Direct tree seeding is potentially an economical technique for restoring forests on abandoned fields. However, the success of tree establishment depends on many factors related to species and seed characteristics, environmental conditions, competition and predation. We compared seedling emergence, survival and growth of six tree species of different seed sizes in a forest restoration project of abandoned fields. Species were seeded in plots with and without herbaceous vegetation and with and without protection from bird and mammal predation.

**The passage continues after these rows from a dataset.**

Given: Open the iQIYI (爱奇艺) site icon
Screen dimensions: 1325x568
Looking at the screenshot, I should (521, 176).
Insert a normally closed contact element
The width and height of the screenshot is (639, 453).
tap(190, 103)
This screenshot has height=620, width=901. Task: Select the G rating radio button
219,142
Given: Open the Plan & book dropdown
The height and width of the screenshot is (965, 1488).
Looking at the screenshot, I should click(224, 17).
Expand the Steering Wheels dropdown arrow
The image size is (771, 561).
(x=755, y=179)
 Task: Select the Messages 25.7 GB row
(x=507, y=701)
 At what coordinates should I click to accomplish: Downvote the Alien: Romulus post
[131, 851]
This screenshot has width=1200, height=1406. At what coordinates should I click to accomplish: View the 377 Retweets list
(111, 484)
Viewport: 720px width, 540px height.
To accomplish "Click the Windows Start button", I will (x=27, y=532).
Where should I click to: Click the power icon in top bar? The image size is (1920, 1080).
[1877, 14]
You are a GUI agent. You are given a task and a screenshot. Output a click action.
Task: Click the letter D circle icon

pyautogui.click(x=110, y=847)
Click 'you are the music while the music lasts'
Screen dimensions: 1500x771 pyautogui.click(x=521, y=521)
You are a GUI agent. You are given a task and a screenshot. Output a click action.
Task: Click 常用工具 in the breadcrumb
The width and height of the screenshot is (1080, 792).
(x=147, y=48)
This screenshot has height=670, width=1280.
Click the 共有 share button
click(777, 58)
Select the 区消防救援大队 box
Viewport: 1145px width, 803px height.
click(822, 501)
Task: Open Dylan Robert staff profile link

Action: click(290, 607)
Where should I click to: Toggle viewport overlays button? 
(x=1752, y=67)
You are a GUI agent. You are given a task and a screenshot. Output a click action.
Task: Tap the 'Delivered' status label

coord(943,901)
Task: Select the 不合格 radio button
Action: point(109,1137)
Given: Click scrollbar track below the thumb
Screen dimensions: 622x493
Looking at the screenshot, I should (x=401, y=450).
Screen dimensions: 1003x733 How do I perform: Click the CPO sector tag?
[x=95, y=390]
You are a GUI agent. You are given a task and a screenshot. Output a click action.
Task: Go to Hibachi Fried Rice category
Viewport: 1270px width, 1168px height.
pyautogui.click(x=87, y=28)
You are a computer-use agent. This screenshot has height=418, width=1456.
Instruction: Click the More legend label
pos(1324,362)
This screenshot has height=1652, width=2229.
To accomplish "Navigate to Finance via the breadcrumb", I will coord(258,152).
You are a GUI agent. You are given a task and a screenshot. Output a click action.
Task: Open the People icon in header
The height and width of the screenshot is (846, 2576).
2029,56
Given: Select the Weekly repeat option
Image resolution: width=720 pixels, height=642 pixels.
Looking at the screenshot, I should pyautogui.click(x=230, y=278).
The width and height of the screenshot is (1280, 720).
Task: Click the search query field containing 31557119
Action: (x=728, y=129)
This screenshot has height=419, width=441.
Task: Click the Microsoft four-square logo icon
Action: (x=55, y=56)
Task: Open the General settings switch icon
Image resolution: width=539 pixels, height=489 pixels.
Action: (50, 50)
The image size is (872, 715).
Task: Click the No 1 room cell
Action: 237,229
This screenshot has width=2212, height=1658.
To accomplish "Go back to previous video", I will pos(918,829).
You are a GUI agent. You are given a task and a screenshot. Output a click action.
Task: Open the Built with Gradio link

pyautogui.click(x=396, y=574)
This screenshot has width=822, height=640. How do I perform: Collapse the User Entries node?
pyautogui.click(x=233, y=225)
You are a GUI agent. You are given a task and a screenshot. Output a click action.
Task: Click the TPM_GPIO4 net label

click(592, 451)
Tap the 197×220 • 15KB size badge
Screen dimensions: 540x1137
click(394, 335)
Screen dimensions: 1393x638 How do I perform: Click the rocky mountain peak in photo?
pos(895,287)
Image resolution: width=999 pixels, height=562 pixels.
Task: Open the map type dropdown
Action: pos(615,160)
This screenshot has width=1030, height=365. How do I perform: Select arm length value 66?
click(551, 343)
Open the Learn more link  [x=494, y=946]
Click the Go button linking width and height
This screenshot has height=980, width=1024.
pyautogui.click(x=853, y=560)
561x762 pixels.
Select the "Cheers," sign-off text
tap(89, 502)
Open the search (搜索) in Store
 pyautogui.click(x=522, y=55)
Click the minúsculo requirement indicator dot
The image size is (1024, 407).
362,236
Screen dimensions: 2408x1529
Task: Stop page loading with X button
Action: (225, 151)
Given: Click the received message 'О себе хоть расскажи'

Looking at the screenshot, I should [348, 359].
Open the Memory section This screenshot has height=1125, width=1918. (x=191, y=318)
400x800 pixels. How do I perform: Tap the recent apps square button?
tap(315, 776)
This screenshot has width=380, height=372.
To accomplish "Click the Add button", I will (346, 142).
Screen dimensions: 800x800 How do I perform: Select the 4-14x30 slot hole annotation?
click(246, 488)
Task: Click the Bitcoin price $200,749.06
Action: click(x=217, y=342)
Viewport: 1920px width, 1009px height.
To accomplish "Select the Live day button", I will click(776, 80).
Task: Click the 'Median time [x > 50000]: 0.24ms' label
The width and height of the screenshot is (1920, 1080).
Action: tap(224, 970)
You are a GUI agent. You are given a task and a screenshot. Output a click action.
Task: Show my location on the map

Yellow birch (Betula alleghaniensis
) did not emerge in all treatments, paper birch (Betula papyrifera
) and tamarack (Larix laricina
) had a seedling emergence rate lower than 1%, and sugar maple (Acer saccharum
) had a low overall emergence rate of 6%. Seedling emergence reached 57% for northern red oak (Quercus rubra
) and 34% for red pine (Pinus resinosa
), but survival of oak after one year was much higher (92%) than pine seedlings (16%). Overall, protection from birds and mammals and elimination of the herbaceous vegetation cover had no detectable effects on seedling emergence, survival and height. Nonetheless, red oak seedlings growing in the presence of vegetation had a smaller diameter and shoot biomass and a larger specific leaf area. We conclude that only large seeded species, such as oak, should be used for forest restoration of abandoned fields by direct seeding in our region.